Contexte technique
Le chipset Unisoc équipe de nombreux smartphones d’entrée de gamme, dont le Motorola E13, le Realme C33 et le Xiaomi Redmi A5. Le firmware du modem gère les communications radio, notamment les appels vidéo VoLTE, et fonctionne sur un processeur ARM distinct du processeur principal (AP). Cette séparation repose sur le Memory Protection Unit (MPU) du modem, qui limite l’accès du code du modem à la mémoire physique du système. Les chercheurs de SSD Secure Disclosure ont ciblé cette architecture en créant un réseau 4G malveillant capable d’intercepter les flux VoLTE.
Mécanisme de l'exploitation
L’attaque s’articule en deux étapes. La première injecte un remote code execution (RCE) payload dans le firmware du modem dès l’établissement de la connexion 4G. Ce payload exploite une vulnérabilité non divulguée pour écraser les registres de l’MPU, ce qui force le modem à mapper l’intégralité de l’espace d’adressage physique 32 bits en mode RWX (lecture, écriture, exécution). La seconde étape se déclenche lorsque la victime répond à un appel vidéo VoLTE. Le code modifié du modem profite alors de la visibilité totale sur la mémoire pour injecter du code dans le contexte du noyau Android, obtenant ainsi un accès complet au système d’exploitation.

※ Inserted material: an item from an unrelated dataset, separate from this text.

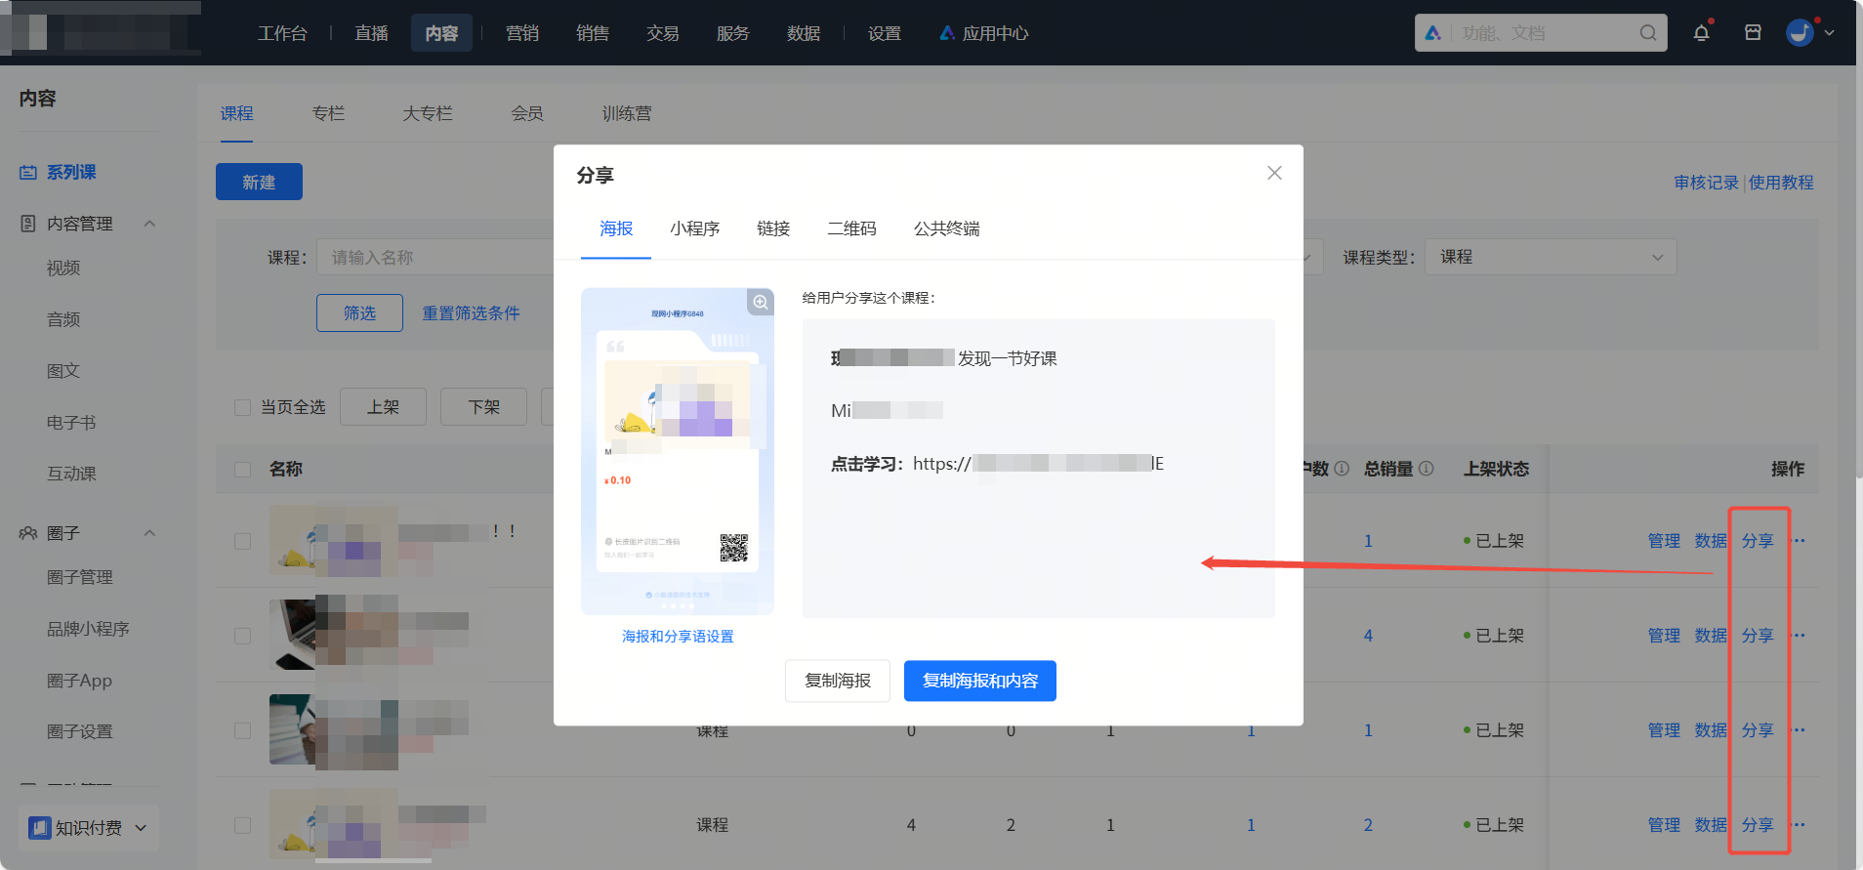Tick the 当页全选 checkbox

Le point critique réside dans le fait que le payload initial ne nécessite aucune interaction utilisateur ; il suffit que le téléphone se connecte au réseau 4G contrôlé par l’attaquant. Une fois le MPU compromis, le modem peut lire et écrire n’importe quel registre du processeur principal, contournant les mécanismes de sandboxing habituels.

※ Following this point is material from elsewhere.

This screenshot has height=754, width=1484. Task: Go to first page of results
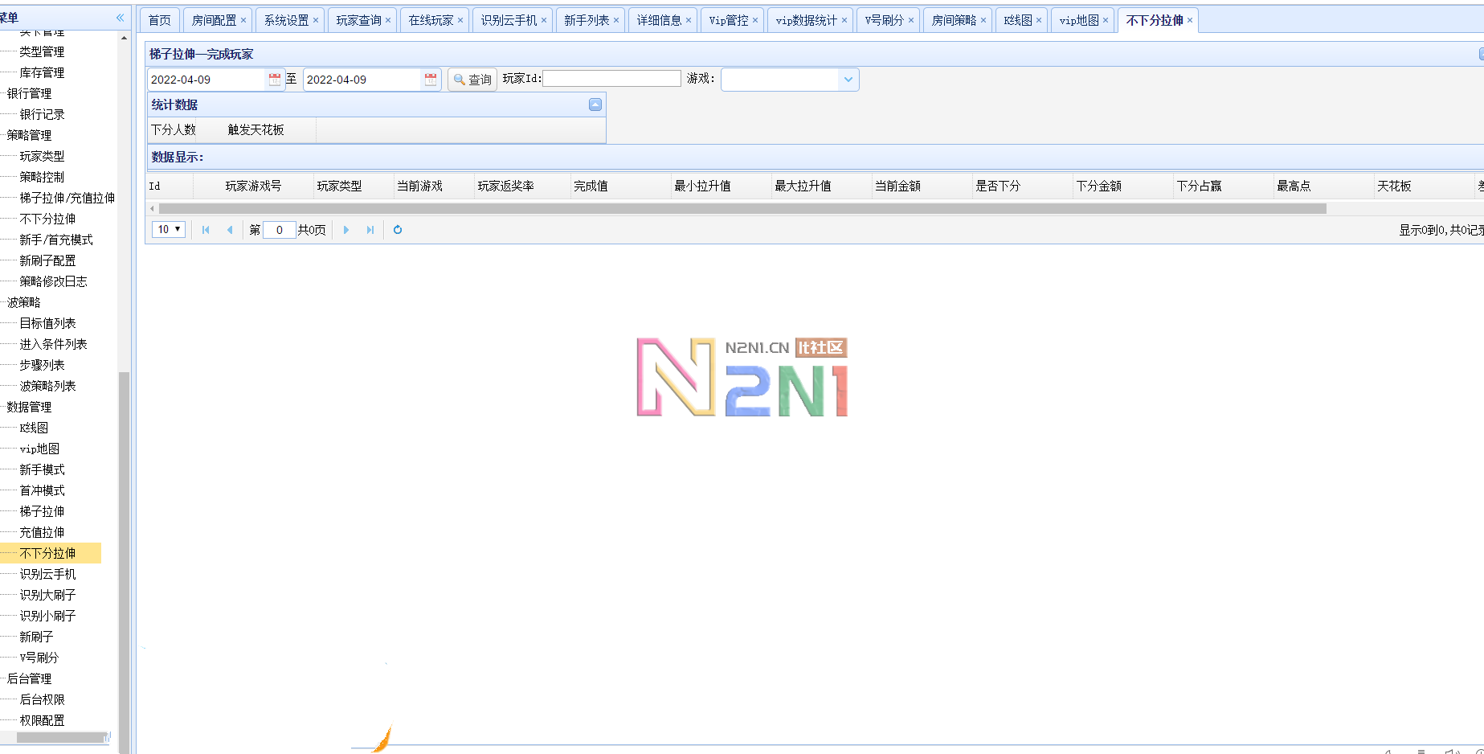click(x=206, y=230)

Impact et perspectives de mitigation
Les appareils listés – Motorola E13, Realme C33 et Xiaomi Redmi A5 – restent exposés tant qu’ils n’ont pas reçu de mise à jour du firmware. Aucun correctif officiel n’a été publié par Unisoc au moment de la divulgation, ce qui implique que les utilisateurs doivent dépendre de mises à jour personnalisées fournies par les fabricants ou de solutions de contournement telles que le désactivation du service VoLTE ou le blocage des appels vidéo.

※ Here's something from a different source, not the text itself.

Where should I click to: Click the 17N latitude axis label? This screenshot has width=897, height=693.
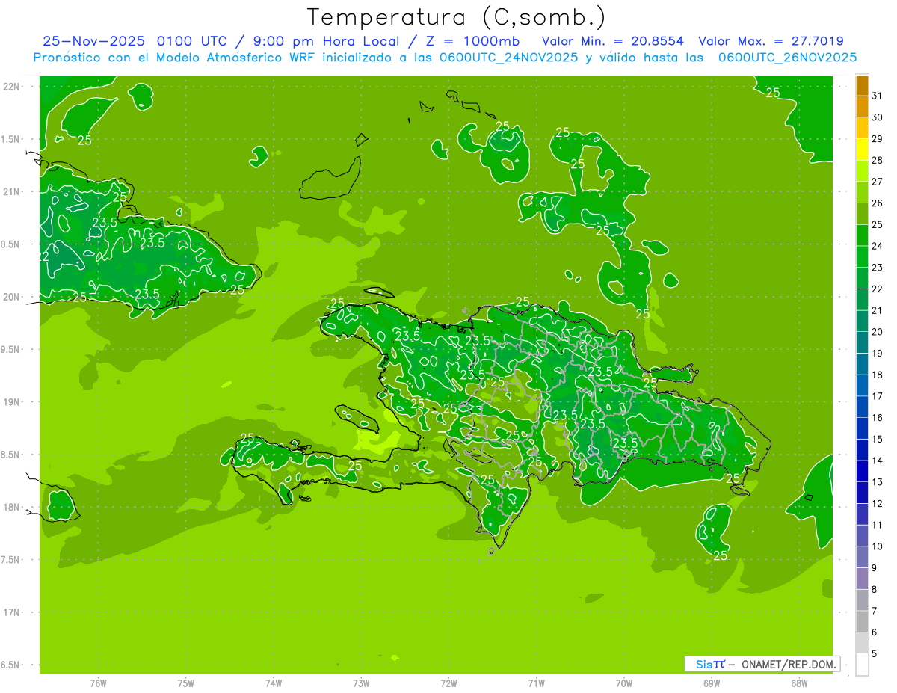(x=12, y=612)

Sur le plan de la défense, la séparation entre le modem et l’AP ne suffit plus si l’MPU peut être reconfigurée à distance. Les opérateurs de réseaux doivent surveiller les tentatives d’établissement de connexions 4G non‑authentifiées et appliquer des listes blanches de stations de base. Du côté du système, l’intégration de vérifications d’intégrité du firmware du modem au démarrage pourrait détecter les altérations de l’MPU.
En l’absence de correctif officiel, la meilleure pratique consiste à désactiver les fonctions VoLTE vidéo, à maintenir le système d’exploitation à jour et à appliquer les mises à jour de sécurité proposées par les OEM dès qu’elles sont disponibles. La découverte souligne la nécessité d’une chaîne d’approvisionnement plus robuste pour les firmwares de baseband, où chaque modification doit être signée et vérifiable avant d’être déployée sur le dispositif.